Transit General Manager Patti Lynn Baker said she was pleased with increase in ridership, especially with the amount of physically challenged passengers using the lift access on the busses.

A report released this week shows an increase in the amount of riders by physically challenged persons of Town and Country Transit (TACT) busses.

TACT General Manager Patti Lynn Baker submitted the report to the Board of Directors last Wednesday showing the amount of times bus drivers accommodated passengers who face physical challenges and need the assistance of a special lift device available on all of the vehicles.
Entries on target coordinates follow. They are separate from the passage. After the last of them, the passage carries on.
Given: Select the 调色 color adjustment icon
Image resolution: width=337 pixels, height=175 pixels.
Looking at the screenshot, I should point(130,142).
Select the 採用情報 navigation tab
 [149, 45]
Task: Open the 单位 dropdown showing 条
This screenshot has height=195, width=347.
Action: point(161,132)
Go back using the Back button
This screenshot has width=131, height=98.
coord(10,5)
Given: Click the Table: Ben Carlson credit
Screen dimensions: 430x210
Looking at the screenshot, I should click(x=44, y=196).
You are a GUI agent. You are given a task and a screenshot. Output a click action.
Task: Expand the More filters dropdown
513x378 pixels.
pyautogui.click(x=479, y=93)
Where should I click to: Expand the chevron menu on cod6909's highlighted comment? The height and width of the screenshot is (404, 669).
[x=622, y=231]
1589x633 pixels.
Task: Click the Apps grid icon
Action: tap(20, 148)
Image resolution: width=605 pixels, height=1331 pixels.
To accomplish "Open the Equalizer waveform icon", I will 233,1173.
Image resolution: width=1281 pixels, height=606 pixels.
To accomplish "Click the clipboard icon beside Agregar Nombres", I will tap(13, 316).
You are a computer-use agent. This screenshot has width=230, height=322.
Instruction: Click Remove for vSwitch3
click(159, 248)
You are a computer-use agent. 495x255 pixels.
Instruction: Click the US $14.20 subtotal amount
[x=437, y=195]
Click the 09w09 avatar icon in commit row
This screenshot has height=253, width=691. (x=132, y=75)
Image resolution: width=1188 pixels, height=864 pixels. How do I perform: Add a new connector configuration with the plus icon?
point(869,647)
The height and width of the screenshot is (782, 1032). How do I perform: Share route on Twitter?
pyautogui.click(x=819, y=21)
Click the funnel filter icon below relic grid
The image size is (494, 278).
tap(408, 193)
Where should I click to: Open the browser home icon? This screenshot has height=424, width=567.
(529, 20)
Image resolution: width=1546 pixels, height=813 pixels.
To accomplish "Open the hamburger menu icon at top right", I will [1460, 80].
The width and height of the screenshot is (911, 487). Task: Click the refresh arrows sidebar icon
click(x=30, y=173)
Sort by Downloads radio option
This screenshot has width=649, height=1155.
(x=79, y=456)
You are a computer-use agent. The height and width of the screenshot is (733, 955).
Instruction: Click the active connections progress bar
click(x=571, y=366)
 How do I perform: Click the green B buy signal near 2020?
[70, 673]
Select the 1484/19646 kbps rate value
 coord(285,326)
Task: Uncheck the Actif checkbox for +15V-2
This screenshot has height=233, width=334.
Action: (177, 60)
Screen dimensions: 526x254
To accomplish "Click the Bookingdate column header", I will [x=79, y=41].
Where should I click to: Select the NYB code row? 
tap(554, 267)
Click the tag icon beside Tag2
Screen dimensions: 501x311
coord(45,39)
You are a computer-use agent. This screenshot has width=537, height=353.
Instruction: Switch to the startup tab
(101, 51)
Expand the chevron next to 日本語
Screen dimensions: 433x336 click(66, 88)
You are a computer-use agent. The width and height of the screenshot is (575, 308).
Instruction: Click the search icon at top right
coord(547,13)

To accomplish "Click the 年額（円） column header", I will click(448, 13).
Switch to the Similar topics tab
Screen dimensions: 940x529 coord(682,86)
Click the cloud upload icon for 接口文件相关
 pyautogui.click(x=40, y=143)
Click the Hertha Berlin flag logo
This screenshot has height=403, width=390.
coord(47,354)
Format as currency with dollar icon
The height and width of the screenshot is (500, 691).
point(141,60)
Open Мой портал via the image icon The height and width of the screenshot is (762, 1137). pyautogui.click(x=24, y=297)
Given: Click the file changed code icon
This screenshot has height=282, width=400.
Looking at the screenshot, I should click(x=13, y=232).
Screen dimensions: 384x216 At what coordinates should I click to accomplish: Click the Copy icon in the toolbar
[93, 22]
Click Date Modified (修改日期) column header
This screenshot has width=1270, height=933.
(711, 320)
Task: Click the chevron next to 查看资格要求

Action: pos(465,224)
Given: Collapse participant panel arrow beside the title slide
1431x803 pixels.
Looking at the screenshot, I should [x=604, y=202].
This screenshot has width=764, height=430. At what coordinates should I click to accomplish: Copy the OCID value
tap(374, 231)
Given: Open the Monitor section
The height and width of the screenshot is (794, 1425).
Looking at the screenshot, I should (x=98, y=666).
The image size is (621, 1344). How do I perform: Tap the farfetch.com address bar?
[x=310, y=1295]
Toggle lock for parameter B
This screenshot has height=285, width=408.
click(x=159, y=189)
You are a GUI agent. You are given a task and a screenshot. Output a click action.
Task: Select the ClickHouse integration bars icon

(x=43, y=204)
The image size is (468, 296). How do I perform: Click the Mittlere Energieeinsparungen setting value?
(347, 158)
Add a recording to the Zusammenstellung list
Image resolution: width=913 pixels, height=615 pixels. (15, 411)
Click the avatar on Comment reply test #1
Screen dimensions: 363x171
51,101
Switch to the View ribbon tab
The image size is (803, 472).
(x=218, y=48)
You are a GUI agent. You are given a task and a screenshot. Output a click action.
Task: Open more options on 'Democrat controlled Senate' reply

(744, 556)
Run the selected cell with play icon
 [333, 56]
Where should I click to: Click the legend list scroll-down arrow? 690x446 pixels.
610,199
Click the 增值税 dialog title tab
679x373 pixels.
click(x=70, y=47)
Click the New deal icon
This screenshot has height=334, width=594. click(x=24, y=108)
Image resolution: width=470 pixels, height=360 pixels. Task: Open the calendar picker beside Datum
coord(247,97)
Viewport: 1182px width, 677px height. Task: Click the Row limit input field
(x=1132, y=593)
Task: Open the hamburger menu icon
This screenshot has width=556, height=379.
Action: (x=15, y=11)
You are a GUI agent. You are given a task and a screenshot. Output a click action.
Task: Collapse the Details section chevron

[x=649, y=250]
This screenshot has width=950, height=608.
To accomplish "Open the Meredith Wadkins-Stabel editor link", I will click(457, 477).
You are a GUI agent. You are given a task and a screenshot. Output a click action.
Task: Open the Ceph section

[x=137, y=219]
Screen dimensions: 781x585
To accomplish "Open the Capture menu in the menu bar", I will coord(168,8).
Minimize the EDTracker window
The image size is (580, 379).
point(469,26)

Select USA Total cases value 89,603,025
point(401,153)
The report gave statistics from July 2016 to June 2017 of their fixed-route service. Ridership ranged from the lowest in February 2017 of 2,804 to a maximum of 3,416 in August 2016.  The most senior citizen ridership was in June 2017, with 1,011 passengers over the age of 65. Any senior citizen can sign up to ride the bus at no cost, which is funded through the Pennsylvania Lottery.

Baker said that she isn’t looking for a specific number as a goal for ridership, but rather wants to see an increase annually.

“We always try to see an increase. I would like to strive for a 4% increase over last year, overall. As far as individual increases in any one category, we don’t really strive for, but we’d like to see like a 4% increase.”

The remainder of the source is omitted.